▶ [PROMPT]:
In the listing below, find the line containing "Given: Pick the orange Aqua swatch in stop 5" and the line containing "You are a computer-use agent. Screen dimensions: 536x547". Repeat exactly those two lines and every line between them.

EXERCISE DATA below:

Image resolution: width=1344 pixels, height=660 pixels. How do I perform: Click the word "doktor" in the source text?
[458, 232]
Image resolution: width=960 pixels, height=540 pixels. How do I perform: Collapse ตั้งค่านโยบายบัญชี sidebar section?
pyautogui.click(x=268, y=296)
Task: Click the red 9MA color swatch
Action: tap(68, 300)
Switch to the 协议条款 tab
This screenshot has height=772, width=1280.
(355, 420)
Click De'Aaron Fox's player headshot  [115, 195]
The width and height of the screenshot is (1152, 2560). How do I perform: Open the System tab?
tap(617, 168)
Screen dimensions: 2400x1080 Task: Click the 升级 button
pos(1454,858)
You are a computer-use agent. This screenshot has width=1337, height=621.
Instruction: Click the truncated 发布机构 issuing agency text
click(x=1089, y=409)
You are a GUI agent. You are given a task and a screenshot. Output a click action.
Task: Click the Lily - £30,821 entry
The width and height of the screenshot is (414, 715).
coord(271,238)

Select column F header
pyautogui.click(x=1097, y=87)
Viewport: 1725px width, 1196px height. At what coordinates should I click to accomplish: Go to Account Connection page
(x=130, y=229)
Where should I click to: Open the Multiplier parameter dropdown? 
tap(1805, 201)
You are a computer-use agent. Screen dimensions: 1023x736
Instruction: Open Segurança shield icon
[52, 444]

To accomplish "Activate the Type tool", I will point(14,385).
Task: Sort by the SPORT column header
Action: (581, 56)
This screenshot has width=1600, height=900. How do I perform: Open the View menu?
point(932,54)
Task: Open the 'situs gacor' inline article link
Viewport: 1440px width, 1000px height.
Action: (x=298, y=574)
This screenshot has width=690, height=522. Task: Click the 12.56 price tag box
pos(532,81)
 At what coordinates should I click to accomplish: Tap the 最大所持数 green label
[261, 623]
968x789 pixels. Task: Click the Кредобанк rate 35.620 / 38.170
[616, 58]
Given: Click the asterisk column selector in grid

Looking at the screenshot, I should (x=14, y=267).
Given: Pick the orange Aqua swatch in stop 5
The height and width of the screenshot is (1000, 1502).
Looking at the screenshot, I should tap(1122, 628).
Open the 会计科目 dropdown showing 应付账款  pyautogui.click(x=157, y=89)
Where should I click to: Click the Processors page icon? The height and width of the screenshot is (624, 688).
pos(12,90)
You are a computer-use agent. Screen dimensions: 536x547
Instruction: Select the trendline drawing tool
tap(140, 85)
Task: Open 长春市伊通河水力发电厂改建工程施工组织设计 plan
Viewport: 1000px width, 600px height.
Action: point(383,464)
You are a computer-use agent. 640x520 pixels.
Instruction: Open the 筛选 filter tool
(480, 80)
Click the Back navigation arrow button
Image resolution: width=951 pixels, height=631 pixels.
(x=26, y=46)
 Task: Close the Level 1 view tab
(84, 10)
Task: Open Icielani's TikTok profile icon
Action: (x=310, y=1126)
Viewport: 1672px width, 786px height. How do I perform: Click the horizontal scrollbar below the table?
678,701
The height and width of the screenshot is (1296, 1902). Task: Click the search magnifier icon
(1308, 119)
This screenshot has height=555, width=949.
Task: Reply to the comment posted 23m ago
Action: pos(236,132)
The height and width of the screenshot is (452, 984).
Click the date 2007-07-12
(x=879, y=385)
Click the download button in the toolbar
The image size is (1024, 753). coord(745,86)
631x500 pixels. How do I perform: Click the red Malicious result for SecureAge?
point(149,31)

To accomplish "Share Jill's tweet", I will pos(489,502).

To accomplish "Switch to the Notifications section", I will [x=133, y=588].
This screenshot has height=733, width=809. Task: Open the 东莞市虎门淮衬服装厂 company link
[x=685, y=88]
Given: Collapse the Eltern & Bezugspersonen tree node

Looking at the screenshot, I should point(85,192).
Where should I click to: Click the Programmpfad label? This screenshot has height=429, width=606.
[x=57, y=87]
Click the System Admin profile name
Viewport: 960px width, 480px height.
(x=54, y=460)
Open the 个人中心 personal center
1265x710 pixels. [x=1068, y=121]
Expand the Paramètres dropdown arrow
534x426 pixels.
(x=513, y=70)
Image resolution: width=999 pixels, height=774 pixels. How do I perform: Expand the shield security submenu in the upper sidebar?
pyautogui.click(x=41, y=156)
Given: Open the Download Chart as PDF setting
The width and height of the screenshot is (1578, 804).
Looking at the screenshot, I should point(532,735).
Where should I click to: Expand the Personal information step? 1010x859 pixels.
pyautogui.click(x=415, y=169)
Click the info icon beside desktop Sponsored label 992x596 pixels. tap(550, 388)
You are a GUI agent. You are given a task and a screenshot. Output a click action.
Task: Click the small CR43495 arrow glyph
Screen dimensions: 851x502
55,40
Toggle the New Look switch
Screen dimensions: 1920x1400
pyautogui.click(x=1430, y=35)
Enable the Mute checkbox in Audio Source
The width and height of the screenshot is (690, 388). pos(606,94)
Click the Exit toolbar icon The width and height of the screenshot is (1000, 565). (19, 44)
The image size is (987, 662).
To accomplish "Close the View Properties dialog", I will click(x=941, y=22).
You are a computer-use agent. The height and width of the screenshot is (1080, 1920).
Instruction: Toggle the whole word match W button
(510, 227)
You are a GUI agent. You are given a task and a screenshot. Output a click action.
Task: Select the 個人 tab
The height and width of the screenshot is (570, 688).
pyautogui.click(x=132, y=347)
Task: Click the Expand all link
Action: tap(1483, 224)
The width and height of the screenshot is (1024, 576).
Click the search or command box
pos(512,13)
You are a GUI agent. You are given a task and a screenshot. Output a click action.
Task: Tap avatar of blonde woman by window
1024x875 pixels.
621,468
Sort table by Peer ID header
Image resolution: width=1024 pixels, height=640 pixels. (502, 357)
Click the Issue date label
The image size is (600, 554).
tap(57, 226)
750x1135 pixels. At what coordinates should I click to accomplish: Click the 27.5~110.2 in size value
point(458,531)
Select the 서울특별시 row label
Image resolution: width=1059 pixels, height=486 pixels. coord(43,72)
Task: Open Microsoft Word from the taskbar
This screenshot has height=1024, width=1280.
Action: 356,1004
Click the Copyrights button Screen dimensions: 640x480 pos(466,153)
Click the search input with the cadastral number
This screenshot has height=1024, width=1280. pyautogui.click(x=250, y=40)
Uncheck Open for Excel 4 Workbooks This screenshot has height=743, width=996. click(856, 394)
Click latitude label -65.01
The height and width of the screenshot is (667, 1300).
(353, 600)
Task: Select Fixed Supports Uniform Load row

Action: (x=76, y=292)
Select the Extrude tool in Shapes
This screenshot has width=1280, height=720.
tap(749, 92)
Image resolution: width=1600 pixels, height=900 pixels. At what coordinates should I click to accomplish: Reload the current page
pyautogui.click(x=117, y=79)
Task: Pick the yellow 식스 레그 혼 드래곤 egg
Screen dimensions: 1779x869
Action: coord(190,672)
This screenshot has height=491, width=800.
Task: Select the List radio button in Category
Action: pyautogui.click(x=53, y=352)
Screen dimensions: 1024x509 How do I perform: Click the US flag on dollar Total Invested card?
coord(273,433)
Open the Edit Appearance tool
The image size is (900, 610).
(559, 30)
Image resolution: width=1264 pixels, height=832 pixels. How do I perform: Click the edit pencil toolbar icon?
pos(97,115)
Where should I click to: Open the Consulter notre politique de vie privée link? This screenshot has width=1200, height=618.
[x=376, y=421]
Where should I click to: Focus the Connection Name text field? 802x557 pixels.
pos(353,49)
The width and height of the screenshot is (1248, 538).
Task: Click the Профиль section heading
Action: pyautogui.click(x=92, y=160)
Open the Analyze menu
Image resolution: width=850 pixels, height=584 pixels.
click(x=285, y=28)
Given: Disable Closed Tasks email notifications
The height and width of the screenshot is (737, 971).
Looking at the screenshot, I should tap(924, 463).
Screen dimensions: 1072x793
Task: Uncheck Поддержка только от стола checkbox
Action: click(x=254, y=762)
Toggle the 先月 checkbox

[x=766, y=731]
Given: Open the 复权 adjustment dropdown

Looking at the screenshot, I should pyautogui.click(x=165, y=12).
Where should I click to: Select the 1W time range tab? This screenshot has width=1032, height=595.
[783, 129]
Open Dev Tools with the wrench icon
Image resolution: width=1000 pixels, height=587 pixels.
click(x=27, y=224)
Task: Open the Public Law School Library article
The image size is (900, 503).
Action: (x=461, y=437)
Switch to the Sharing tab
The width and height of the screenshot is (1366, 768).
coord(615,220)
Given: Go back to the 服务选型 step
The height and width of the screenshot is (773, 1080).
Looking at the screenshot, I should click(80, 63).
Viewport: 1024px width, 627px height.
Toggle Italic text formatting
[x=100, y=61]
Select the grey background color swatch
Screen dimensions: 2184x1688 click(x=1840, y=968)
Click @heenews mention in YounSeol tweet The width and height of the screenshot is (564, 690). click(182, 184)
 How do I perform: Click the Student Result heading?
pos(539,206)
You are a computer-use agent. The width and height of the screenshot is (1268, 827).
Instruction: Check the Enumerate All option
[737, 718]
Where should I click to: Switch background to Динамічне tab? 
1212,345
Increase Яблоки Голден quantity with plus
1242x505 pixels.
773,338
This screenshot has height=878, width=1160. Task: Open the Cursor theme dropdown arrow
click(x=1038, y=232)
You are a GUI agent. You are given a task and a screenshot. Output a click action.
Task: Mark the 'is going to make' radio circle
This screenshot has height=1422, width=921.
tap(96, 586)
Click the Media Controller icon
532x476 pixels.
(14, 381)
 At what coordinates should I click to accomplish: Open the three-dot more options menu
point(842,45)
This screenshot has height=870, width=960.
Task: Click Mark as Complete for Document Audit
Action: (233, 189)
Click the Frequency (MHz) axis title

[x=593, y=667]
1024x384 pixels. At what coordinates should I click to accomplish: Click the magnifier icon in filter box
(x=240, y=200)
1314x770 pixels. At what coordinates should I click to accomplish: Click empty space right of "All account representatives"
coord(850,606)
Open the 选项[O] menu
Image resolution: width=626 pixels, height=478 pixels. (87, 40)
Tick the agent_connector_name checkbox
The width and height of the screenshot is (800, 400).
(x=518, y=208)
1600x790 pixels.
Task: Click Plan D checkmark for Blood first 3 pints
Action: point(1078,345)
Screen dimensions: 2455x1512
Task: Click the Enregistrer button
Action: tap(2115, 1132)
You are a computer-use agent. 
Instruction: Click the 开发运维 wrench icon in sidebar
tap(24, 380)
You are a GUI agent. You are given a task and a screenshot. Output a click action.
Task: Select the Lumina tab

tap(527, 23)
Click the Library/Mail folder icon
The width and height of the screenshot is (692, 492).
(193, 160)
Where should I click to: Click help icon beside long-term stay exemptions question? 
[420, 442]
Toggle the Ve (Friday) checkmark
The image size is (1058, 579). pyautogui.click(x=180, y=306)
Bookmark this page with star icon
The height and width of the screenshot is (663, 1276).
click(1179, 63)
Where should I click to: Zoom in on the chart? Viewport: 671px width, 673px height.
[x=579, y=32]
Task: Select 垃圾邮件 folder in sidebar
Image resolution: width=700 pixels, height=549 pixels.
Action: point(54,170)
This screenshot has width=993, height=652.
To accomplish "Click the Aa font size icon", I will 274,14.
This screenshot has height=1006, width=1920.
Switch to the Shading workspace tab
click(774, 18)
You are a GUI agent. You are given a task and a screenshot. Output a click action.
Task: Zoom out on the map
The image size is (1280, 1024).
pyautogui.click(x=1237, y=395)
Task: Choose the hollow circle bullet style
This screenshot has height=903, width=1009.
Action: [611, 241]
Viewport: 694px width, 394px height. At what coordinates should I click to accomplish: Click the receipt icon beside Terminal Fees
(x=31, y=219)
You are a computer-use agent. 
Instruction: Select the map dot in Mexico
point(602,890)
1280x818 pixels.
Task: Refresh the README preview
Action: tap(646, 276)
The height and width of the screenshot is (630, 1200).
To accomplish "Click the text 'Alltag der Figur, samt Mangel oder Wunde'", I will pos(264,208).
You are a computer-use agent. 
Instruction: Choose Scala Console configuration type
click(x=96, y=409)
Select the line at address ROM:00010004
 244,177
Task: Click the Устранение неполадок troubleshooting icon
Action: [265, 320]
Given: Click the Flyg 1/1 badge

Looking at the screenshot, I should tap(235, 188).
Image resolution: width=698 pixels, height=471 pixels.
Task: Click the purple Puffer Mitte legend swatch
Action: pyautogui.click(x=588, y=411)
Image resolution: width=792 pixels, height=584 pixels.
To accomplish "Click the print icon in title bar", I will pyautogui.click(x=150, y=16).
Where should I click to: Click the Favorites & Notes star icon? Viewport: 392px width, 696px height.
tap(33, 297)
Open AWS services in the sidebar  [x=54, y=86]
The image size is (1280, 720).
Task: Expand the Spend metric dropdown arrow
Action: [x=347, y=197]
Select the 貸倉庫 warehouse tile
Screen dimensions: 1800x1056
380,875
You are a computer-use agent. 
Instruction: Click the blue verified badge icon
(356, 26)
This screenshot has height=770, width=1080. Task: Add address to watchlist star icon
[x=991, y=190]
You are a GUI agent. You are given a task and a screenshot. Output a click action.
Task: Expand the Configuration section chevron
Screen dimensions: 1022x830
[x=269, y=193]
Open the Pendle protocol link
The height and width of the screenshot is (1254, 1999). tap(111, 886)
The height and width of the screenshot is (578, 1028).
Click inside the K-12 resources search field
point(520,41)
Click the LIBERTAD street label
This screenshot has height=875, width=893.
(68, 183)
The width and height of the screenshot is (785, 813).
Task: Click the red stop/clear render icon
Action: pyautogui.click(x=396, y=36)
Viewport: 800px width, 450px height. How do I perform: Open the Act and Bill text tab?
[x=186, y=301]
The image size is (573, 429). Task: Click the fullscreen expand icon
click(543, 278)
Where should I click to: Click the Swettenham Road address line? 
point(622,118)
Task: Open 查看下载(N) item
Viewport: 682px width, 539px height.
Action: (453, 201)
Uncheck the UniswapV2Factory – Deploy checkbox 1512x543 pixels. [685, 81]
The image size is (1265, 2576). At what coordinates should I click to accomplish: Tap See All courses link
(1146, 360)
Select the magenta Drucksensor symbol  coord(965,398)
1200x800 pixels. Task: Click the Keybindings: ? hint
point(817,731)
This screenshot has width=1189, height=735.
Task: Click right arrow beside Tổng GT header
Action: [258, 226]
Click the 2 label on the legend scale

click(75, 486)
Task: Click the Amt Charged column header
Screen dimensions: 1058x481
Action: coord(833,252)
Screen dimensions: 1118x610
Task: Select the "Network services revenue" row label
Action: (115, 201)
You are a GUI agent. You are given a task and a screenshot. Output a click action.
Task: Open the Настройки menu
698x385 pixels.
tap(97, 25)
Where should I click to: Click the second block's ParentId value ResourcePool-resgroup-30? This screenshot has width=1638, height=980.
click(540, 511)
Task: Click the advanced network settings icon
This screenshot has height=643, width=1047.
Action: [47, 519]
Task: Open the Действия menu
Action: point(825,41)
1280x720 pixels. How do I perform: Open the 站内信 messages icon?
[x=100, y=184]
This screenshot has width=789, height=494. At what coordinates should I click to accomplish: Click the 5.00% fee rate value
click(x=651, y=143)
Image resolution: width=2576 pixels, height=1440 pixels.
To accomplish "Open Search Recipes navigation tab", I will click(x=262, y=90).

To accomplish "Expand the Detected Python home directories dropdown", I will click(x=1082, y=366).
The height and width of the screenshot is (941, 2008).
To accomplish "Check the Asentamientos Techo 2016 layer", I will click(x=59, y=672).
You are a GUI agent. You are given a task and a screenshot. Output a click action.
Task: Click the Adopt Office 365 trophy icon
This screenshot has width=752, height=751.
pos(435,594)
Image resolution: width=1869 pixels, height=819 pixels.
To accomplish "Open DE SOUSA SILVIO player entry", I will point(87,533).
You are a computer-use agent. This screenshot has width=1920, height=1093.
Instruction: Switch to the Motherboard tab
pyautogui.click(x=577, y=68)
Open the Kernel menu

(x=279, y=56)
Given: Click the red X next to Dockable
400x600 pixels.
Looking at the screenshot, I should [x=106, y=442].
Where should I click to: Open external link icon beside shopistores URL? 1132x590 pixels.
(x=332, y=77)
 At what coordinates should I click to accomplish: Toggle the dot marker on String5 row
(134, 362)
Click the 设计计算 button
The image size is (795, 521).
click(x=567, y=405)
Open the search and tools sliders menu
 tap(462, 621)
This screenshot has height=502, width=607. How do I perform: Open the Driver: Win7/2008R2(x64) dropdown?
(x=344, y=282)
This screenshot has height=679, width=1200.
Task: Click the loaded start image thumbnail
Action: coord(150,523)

End of EXERCISE DATA.

▶ [SOLVED PROBLEM]:
Given: Pick the orange Aqua swatch in stop 5
The height and width of the screenshot is (1000, 1502).
Looking at the screenshot, I should tap(1122, 628).
Open the 会计科目 dropdown showing 应付账款  pyautogui.click(x=157, y=89)
Where should I click to: Click the Processors page icon? The height and width of the screenshot is (624, 688).
pos(12,90)
You are a computer-use agent. Screen dimensions: 536x547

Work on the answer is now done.